Natalia de Molina e Andrea Fandos: memórias espanholas do começo da década de 1990


joao lopes
4 Jun 2021 16:52

Face a um objecto tão especial como "Raparigas" — eleito melhor filme espanhol nos prémios Goya referentes a 2020 —, talvez seja inevitável evocarmos algumas referências da produção de Espanha. Desde logo, Luis Buñuel, claro, pelo assombramento erótico, intrinsecamente sexual, de todas as cenas do quotidiano. E também Pedro Almodóvar, pela forma como esse assombramento se refaz em diversos modos de aprendizagem e educação…
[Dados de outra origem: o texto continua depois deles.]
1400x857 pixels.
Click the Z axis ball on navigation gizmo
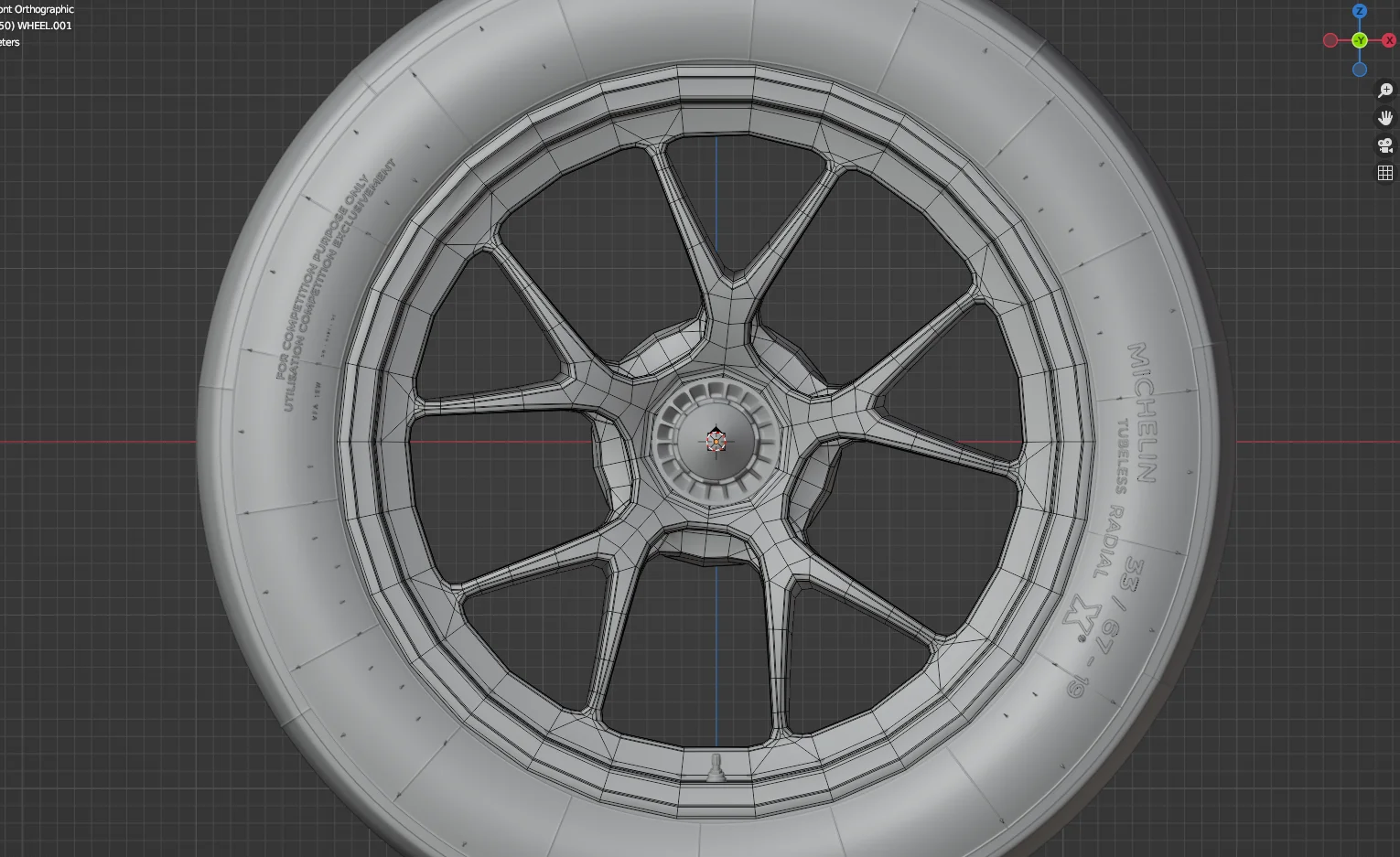pos(1360,11)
Seja como for, vale a pena deixar claro que o trabalho de Pilar Palomero (também argumentista, aqui a estrear-se na realização de longas metragens) não depende de qualquer lógica de "imitação" seja de quem for. À sua maneira, sóbria e singular, "Raparigas" é também um filme sobre uma alma espanhola que, aqui, se exprime, através das personagens jovens que o título identifica.

E quem diz alma, diz corpo. As alunas de um colégio religioso existem, assim, numa encruzilhada: por um lado, são ensinadas a conceber uma existência (feminina) em que o sexo faz parte de uma austera ordem familiar, apresentada como única, indiscutível e redentora; por outro lado, a sua relação com o mundo "lá fora" permite-lhes perceber que nada é tão evidente ou esquemático, até porque vivem um tempo de muitas transformações (começo da década de 1990) que desafia e questiona a sua credulidade.
O mais interessante da estrutura narrativa montada por Palomero é que nada disso surge reduzido a modelos "sociológicos" ou conflitos "morais". "Raparigas" tem mesmo como linha de força fundamental a relação entre uma das alunas, Celia (Andrea Fandos) e a sua mãe (Natalia de Molina), estabelecendo subtis relações dramáticas entre a paisagem educacional e os silêncios do espaço familiar. Em resumo: uma verdadeira revelação.